**Trecho do texto**

--

Estou terminando esta escrita na casa do nosso querido amigo francês JFF, em Ubud.
Deitada na rede da varanda, admirando os campos de arroz, extasiada com a beleza que circunda a casa de Jean.
Sons se sobrepondo acima das brumas, nos arrozais.
Todos em harmonia, galos, grilos, sapos...ahh agora vários passarinhos se fazem notar, para que eu não os esqueça jamais, jamais!

Levo da Ásia essas recordaçōes quase inefáveis.
Levo também, o aprendizado das possibilidades dos entrelaçamentos das culturas.
Levo as trocas de olhares, a delicadeza dos gestos de acolhimento de cada um.
Levo a experiência que deverá ser partilhada com cada ser que eu encontrar em meu caminho.
Levo a cultura do valor de fazer com as próprias mãos, do orgulho de receber os ensinamentos doados e transmitidos, de geração à geração.Que talvez, por nossa desconexão e agressividade ocidental, tenhamos nos afastado tanto.

--

**Linhas de dados**
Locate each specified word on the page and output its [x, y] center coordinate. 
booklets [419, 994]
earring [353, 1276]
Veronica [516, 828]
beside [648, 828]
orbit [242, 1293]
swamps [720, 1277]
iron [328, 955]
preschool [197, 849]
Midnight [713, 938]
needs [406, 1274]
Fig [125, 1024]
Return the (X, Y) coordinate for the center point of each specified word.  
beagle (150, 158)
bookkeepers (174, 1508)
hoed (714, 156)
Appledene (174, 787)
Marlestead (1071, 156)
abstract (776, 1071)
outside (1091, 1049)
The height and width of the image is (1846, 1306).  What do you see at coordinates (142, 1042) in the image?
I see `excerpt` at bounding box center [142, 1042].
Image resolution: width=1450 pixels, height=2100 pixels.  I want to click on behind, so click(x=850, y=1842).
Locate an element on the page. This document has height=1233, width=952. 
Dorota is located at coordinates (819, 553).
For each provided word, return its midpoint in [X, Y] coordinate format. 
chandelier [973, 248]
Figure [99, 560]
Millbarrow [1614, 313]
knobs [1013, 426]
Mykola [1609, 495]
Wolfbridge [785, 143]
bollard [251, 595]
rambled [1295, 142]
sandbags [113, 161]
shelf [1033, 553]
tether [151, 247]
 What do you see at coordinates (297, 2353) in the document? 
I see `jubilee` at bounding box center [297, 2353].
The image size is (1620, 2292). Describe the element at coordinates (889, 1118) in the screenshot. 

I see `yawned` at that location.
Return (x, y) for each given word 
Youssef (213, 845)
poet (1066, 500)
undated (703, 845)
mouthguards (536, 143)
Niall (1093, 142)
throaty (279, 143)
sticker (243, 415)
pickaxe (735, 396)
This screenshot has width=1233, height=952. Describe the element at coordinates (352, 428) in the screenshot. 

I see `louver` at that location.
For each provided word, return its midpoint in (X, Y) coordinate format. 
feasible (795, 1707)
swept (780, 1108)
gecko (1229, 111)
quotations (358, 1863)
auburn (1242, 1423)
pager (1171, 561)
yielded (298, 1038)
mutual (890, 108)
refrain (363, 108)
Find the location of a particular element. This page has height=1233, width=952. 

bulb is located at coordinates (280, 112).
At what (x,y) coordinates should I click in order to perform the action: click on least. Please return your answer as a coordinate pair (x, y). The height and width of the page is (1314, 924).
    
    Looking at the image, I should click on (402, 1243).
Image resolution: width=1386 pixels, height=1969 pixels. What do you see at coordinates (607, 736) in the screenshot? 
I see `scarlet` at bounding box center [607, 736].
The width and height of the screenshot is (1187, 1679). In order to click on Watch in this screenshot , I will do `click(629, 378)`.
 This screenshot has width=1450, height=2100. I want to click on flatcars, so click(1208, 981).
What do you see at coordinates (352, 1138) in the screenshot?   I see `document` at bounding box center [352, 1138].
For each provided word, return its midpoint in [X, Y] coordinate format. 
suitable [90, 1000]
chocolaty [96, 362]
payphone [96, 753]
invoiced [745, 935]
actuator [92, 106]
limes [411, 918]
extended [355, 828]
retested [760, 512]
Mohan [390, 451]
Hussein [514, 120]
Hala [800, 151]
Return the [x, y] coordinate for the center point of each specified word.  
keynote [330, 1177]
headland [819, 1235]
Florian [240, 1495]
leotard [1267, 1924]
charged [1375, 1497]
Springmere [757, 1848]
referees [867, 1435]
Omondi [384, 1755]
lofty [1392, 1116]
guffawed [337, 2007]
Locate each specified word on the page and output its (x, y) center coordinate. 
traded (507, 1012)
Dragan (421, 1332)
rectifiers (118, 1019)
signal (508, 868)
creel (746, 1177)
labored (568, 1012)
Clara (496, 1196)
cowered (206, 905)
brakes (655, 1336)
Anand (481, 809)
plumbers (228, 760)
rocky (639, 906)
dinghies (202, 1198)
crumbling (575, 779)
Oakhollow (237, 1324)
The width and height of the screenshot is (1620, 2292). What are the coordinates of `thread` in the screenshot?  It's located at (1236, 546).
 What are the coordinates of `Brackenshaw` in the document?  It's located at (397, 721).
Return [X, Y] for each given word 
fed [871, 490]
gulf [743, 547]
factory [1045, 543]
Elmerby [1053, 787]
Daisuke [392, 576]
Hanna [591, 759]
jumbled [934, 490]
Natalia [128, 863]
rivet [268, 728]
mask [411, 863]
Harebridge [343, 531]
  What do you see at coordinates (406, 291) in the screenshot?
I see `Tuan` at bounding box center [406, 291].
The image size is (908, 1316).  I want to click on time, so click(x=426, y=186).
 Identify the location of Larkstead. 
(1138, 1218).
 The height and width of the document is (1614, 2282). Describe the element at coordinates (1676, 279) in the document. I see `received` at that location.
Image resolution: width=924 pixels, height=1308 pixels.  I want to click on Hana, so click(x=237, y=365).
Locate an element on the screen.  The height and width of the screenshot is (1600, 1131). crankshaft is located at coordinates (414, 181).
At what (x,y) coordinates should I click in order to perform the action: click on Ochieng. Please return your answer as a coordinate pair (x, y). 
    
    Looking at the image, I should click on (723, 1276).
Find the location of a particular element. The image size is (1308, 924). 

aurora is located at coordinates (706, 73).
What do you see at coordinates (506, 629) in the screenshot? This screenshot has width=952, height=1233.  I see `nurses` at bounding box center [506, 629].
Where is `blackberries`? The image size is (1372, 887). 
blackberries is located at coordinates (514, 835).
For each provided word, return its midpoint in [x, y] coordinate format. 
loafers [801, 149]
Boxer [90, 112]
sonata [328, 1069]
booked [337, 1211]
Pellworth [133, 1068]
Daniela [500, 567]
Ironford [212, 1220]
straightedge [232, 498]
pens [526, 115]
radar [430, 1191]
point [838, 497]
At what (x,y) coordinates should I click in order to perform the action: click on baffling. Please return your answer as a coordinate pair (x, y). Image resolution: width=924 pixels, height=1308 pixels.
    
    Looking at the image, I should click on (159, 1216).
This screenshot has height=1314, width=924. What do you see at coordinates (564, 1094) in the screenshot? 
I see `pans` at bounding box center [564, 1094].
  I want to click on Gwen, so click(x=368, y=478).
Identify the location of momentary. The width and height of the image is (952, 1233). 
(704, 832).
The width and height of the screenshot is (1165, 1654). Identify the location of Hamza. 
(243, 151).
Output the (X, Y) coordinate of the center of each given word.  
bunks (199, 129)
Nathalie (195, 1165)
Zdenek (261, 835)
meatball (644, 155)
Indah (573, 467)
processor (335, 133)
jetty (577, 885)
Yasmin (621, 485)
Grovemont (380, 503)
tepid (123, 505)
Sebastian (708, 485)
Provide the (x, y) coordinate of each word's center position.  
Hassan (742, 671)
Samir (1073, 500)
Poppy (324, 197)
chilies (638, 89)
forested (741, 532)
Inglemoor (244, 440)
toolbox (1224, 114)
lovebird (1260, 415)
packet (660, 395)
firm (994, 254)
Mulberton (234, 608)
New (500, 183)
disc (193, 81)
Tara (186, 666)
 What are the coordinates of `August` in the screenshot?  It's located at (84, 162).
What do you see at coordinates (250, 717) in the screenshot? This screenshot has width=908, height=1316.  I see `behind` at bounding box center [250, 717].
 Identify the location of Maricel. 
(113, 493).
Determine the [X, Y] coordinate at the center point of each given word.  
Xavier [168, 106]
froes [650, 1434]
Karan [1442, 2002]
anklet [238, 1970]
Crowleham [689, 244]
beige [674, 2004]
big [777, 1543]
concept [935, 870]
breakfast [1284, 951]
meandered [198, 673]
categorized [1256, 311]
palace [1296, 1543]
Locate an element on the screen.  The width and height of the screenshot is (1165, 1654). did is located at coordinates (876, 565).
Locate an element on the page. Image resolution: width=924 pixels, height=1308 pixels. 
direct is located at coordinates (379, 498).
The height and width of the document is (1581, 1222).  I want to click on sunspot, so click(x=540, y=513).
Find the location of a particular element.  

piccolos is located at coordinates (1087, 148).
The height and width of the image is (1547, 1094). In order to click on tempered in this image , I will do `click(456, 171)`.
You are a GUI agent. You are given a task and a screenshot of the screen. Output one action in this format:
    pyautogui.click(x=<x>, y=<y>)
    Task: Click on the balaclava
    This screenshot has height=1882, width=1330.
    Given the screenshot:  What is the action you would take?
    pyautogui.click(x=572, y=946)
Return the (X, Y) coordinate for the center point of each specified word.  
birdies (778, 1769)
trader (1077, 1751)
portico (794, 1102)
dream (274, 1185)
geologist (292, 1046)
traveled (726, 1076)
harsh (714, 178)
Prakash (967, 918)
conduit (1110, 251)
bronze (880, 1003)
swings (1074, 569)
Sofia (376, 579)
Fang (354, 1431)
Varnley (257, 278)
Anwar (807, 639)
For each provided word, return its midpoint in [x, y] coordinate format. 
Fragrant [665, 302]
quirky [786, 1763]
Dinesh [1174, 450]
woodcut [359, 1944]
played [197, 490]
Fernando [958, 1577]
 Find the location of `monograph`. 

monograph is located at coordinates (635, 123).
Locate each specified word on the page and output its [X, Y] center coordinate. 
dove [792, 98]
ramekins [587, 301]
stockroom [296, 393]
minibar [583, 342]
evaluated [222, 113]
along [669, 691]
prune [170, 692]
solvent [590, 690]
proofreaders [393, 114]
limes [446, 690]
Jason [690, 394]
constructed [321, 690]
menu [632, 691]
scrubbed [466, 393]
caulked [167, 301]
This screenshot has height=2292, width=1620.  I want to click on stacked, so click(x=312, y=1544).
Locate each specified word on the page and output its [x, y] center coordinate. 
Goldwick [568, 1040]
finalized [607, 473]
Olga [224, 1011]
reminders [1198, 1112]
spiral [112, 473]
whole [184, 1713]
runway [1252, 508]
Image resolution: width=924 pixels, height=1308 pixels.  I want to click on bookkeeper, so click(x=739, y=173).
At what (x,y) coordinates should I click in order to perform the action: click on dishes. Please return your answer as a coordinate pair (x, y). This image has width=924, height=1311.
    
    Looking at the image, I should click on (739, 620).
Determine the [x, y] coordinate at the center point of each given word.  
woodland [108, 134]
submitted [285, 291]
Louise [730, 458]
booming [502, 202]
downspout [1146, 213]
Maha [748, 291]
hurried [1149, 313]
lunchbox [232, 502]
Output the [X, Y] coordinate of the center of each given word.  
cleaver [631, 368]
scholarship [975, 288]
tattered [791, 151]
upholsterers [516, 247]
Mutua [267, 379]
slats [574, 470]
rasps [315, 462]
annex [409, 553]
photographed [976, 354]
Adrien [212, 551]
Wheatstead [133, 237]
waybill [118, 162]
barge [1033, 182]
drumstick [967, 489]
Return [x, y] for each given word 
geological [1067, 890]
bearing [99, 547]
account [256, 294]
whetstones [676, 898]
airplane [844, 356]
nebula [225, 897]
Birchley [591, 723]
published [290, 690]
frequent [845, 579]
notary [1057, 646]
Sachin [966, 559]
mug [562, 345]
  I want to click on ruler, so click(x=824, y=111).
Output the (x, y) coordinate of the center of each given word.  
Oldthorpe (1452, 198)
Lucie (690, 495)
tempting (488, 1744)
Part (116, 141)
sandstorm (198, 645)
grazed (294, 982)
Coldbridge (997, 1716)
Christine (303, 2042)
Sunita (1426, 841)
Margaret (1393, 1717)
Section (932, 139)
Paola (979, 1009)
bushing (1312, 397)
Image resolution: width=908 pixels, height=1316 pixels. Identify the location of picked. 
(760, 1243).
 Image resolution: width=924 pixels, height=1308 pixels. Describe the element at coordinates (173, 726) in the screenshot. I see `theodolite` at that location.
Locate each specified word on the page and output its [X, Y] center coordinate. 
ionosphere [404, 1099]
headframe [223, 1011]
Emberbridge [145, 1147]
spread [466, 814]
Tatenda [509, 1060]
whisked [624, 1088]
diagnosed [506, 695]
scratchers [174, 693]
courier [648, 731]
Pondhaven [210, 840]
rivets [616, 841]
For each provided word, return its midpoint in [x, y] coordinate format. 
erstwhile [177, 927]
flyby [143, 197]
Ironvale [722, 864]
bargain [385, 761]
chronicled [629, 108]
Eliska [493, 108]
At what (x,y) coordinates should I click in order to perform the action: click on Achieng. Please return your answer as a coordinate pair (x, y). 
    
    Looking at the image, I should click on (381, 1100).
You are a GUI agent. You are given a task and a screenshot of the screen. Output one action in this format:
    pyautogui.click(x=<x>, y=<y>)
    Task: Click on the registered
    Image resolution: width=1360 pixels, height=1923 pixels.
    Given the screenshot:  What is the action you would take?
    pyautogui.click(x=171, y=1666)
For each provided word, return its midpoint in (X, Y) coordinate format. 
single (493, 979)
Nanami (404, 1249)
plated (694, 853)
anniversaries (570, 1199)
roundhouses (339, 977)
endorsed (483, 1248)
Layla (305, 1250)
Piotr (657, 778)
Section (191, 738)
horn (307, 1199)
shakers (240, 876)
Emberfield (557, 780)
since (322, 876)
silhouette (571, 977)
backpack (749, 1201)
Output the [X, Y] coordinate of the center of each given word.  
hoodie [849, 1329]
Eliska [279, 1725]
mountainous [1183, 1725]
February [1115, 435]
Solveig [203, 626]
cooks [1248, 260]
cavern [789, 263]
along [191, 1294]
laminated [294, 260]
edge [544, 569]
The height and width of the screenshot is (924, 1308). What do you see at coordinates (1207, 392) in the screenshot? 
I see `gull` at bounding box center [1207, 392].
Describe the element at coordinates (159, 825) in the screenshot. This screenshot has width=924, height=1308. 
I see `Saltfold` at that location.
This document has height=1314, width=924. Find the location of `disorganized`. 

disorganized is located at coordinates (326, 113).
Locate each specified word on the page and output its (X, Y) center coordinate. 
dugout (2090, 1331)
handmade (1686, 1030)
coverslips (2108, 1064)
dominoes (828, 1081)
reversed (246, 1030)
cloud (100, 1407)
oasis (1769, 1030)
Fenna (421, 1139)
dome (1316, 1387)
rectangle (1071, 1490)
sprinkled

--

**Tarefas propostas**
1. Responda, com base no relato sobre Ubud:
(a) Em que localidade fica a casa onde a escrita está sendo concluída?
(b) Que paisagem se admira da rede da varanda?
(c) De qual continente são levadas as recordações descritas como quase inefáveis?
2. Transcreva fielmente o trecho do relato sobre Ubud que começa em "Deitada na rede" e termina em "em meu caminho.".

**Lista de respostas**
1.
(a) Em Ubud.
(b) Os campos de arroz.
(c) Da Ásia.

2.
Deitada na rede da varanda, admirando os campos de arroz, extasiada com a beleza que circunda a casa de Jean.
Sons se sobrepondo acima das brumas, nos arrozais.
Todos em harmonia, galos, grilos, sapos...ahh agora vários passarinhos se fazem notar, para que eu não os esqueça jamais, jamais!

Levo da Ásia essas recordaçōes quase inefáveis.
Levo também, o aprendizado das possibilidades dos entrelaçamentos das culturas.
Levo as trocas de olhares, a delicadeza dos gestos de acolhimento de cada um.
Levo a experiência que deverá ser partilhada com cada ser que eu encontrar em meu caminho.